GIVEN RECORDS:
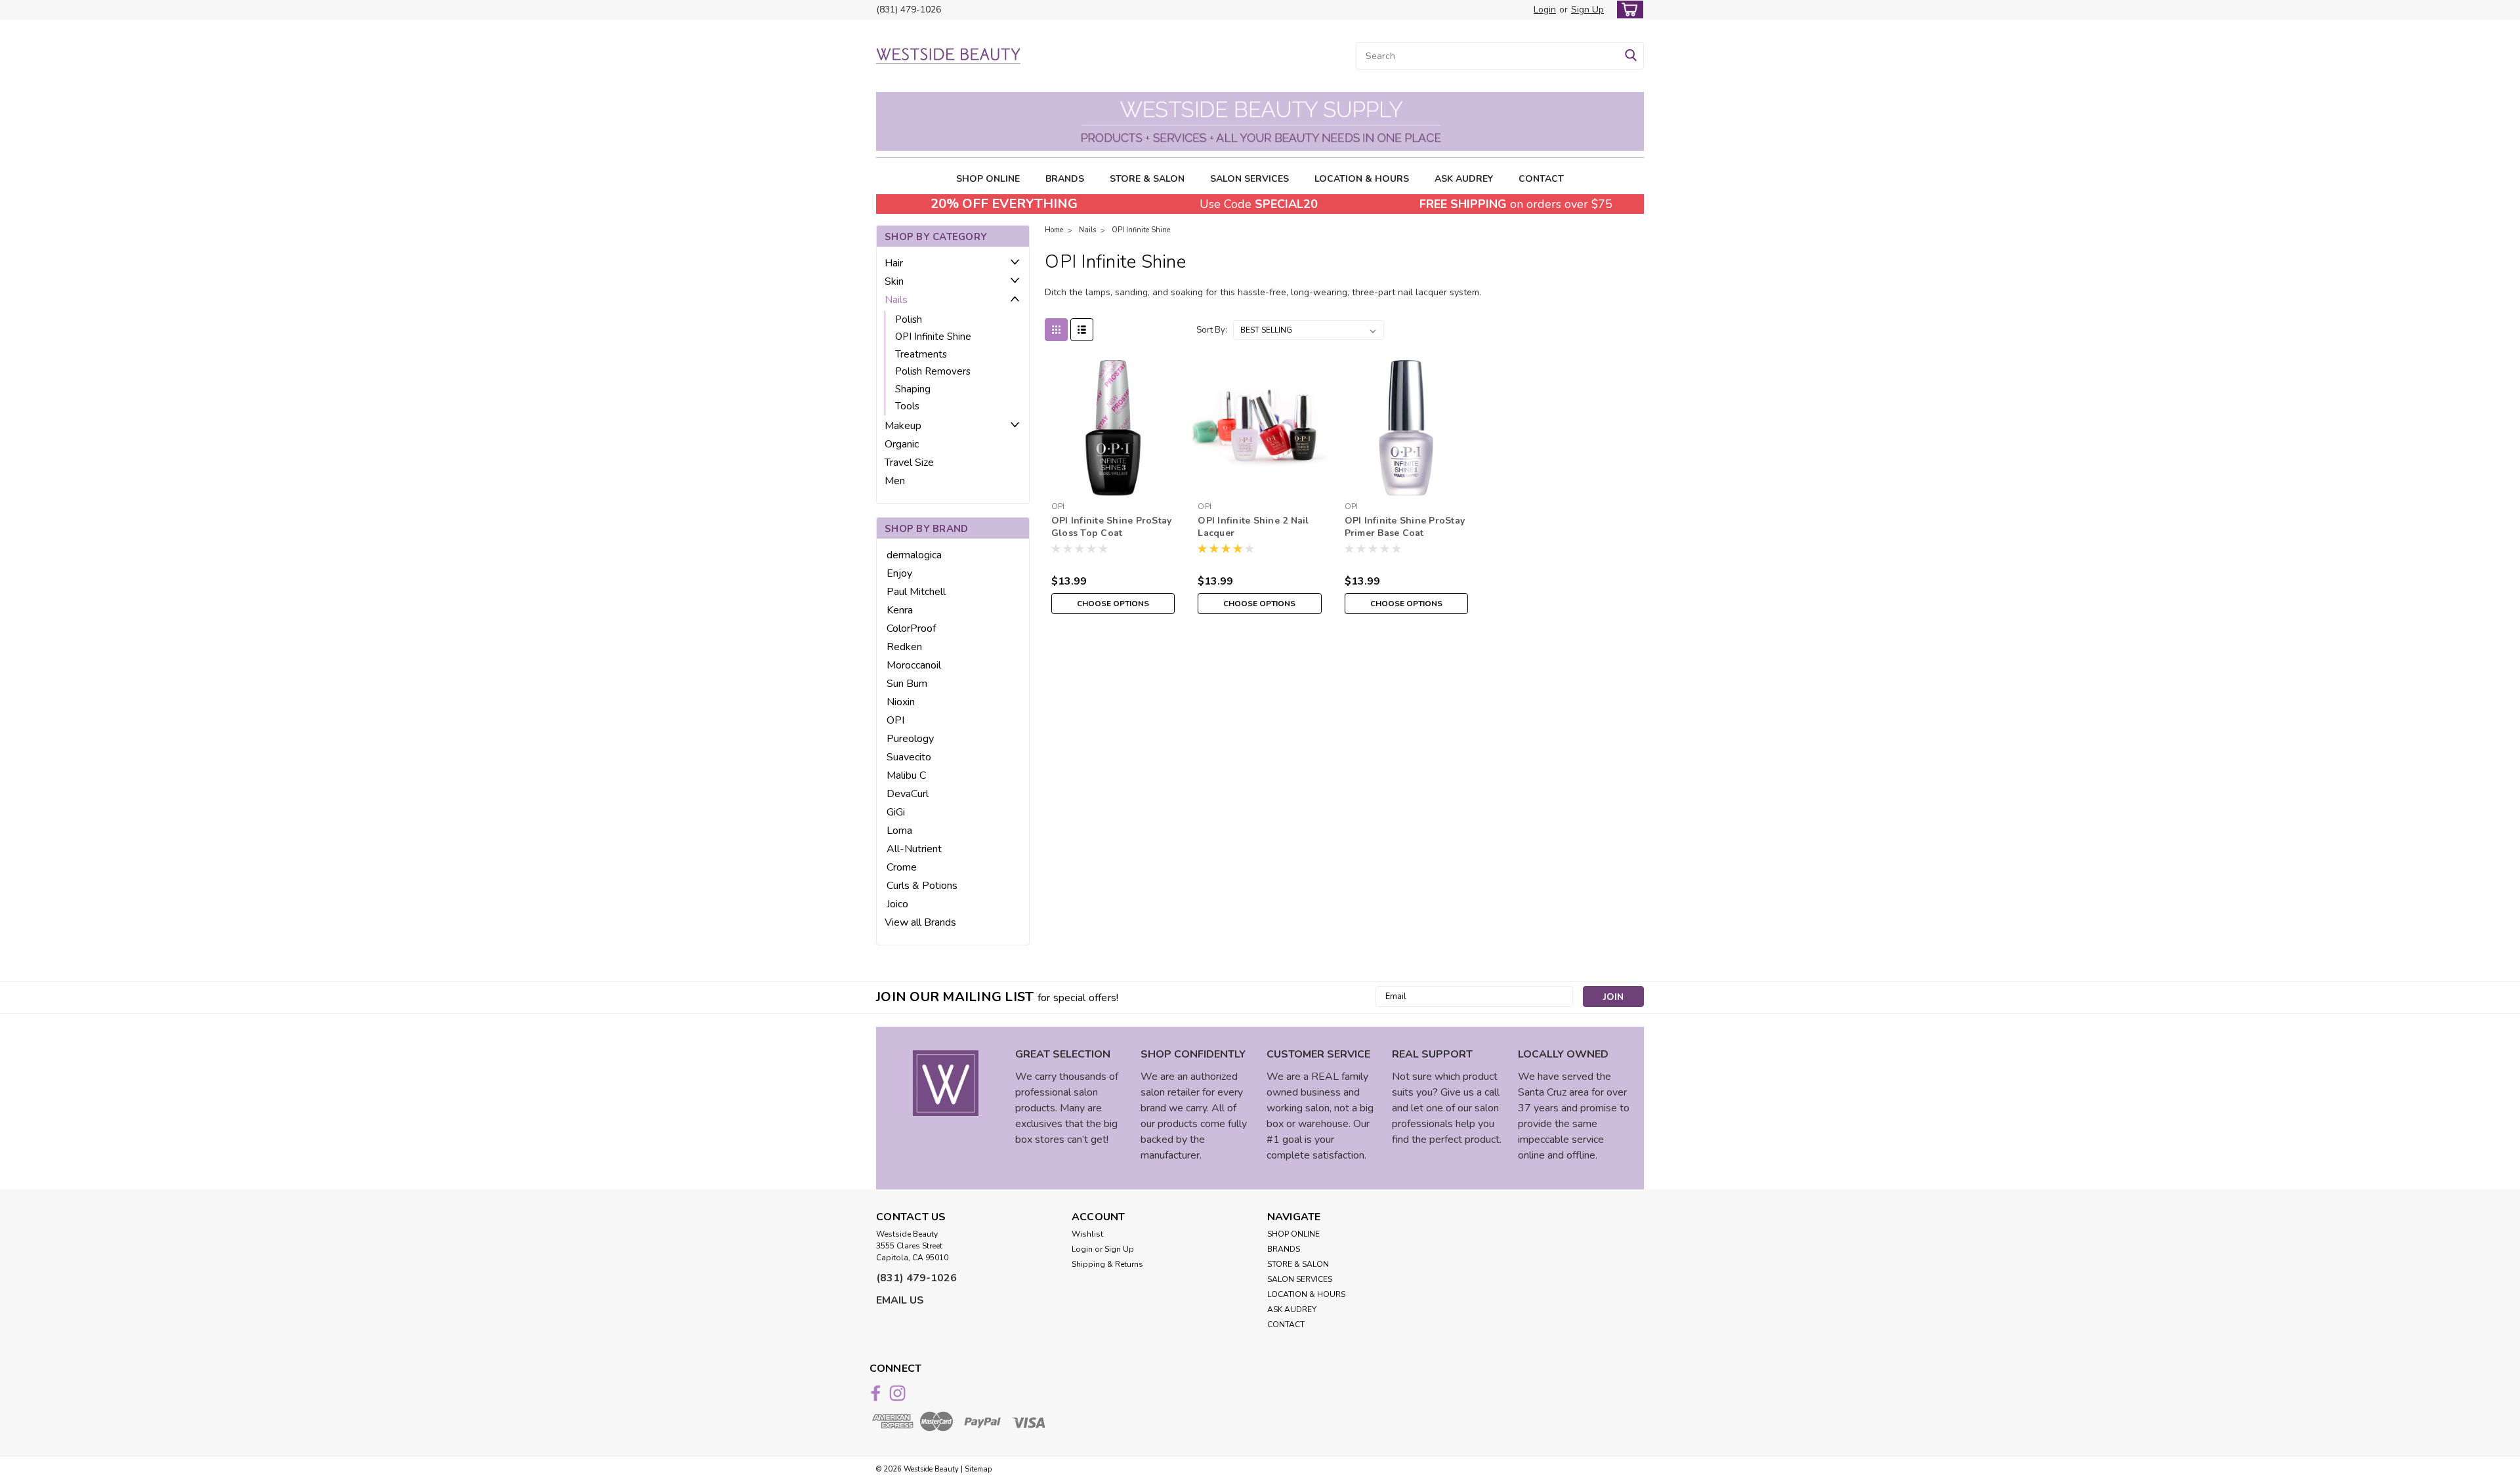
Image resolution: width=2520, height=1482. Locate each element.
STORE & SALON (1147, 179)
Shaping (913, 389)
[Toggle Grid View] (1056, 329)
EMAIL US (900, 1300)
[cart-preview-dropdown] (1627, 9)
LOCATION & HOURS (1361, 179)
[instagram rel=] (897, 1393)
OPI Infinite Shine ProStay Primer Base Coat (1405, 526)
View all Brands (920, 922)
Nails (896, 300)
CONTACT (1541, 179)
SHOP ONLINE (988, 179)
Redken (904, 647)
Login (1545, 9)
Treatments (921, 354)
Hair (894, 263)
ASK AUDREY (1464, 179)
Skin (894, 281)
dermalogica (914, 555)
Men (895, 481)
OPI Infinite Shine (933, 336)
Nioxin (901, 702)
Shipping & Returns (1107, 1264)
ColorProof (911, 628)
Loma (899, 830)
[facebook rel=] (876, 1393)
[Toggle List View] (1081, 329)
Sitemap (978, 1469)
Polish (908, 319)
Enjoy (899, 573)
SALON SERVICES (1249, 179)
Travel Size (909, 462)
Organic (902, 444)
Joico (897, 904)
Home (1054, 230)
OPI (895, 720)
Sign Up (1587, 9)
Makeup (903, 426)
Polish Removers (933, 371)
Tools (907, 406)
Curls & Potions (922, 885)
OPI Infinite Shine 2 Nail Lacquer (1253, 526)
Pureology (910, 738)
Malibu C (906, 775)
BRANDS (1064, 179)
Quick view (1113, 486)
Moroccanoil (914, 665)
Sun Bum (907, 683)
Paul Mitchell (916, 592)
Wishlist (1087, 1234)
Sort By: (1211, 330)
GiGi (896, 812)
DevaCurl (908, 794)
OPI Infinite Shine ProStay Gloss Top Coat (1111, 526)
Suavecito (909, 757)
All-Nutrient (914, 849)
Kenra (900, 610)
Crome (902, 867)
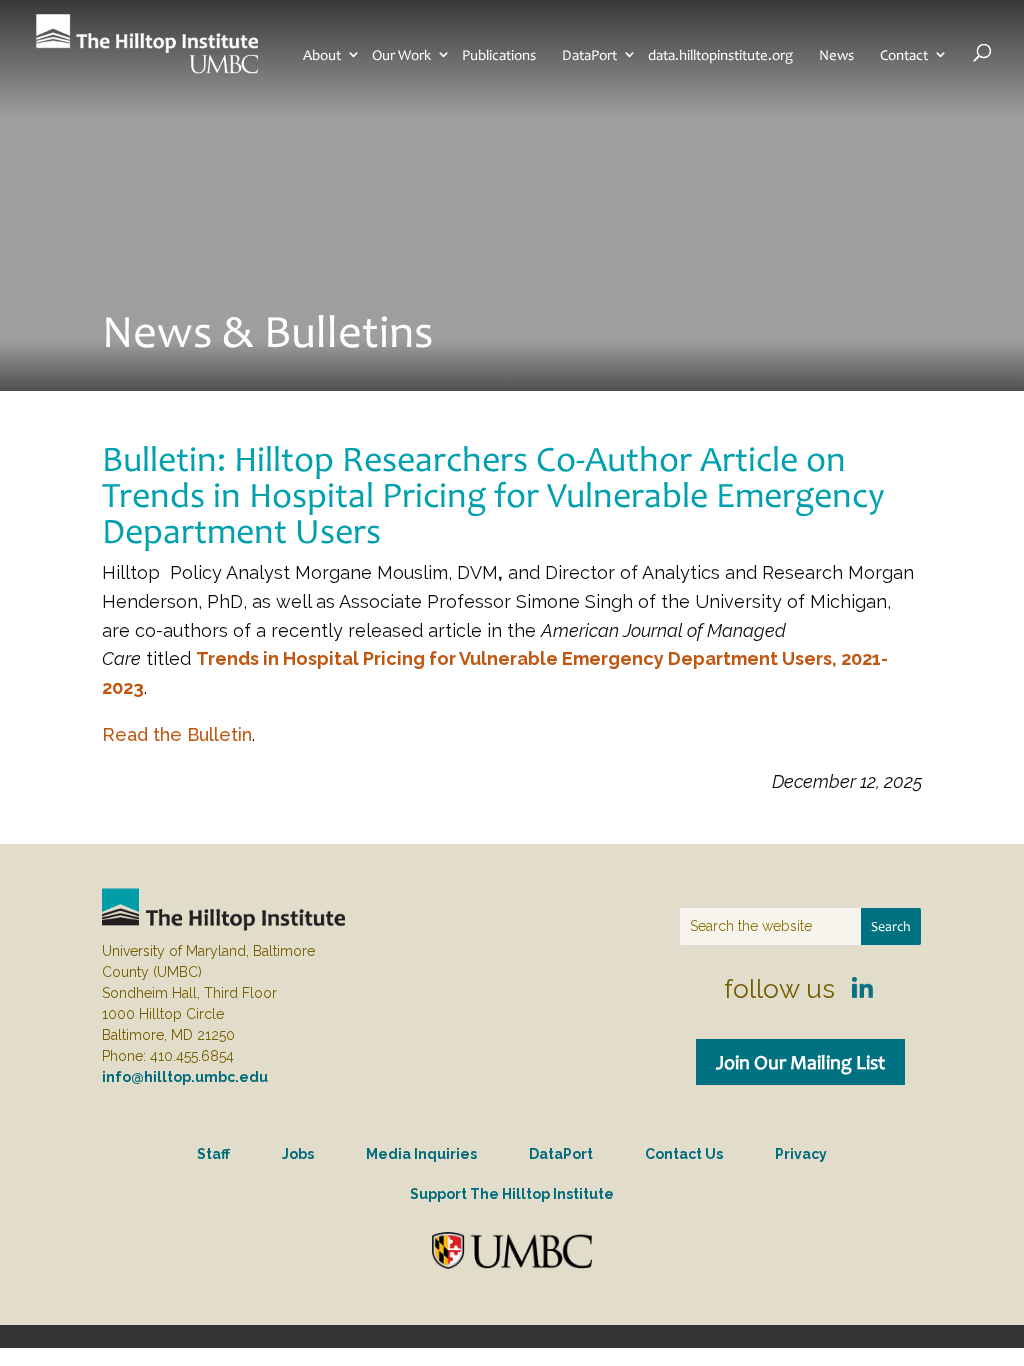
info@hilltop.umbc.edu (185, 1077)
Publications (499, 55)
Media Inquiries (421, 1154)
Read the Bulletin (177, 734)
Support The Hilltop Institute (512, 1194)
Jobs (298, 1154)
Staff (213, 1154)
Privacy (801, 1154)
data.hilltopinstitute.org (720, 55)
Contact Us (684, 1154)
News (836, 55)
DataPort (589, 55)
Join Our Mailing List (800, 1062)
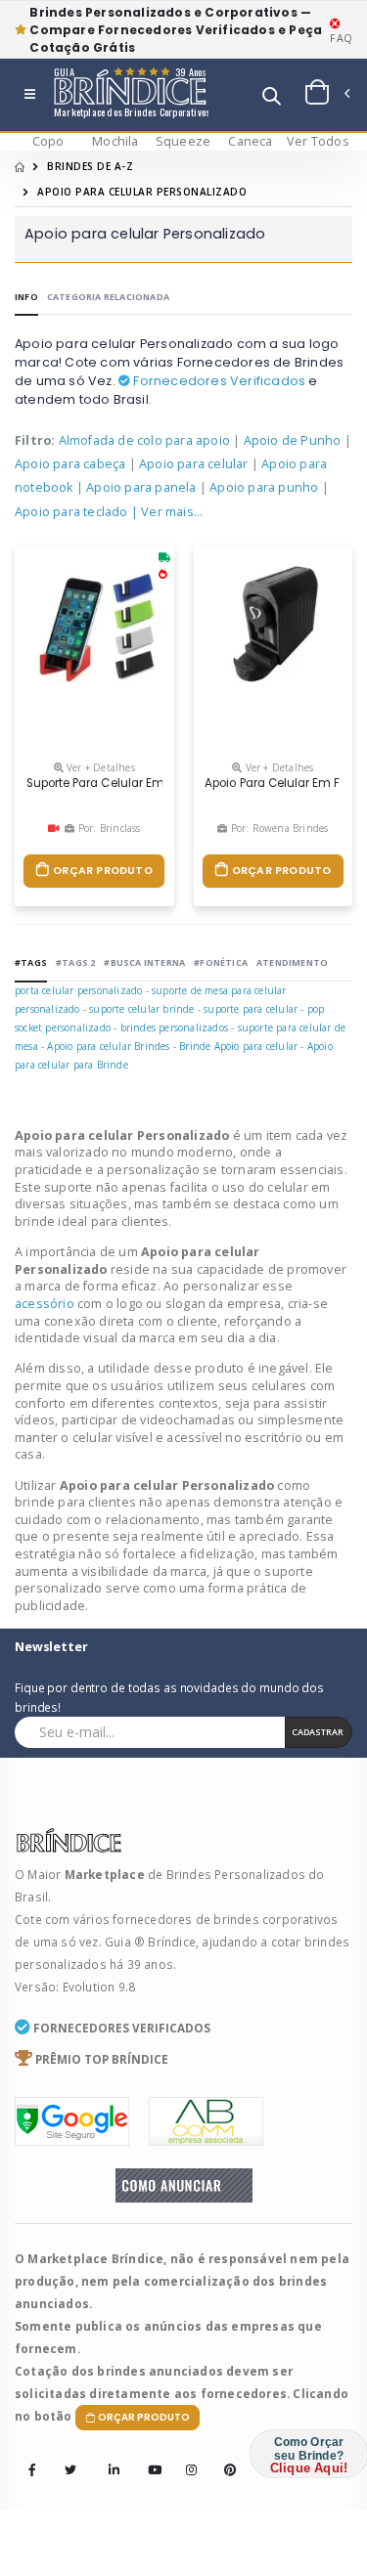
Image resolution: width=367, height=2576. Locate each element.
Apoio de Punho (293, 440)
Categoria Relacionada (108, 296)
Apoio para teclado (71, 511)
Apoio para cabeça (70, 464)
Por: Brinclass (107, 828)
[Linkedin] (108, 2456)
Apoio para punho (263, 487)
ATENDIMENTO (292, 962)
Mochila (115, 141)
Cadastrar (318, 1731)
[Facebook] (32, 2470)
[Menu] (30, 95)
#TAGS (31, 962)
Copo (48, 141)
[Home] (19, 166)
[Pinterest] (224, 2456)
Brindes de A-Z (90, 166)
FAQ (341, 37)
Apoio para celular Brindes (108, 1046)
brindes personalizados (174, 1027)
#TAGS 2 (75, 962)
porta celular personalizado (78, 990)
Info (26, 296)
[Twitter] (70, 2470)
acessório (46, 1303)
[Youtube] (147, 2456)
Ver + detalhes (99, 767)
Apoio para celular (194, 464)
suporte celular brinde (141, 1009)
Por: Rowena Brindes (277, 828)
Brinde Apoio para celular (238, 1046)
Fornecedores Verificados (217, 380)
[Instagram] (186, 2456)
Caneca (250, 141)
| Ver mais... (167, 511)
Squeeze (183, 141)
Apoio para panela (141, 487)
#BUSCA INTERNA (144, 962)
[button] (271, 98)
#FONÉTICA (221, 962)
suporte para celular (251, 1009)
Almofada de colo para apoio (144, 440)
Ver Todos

EXERCISE INSTRUCTIONS: Take each line from the preceding material that contains "resolution" and copy it.

RESULT OF THE EXERCISE:
Image resolution: width=2520, height=1482. Locate each element.
Image resolution: width=367, height=2576. Locate each element.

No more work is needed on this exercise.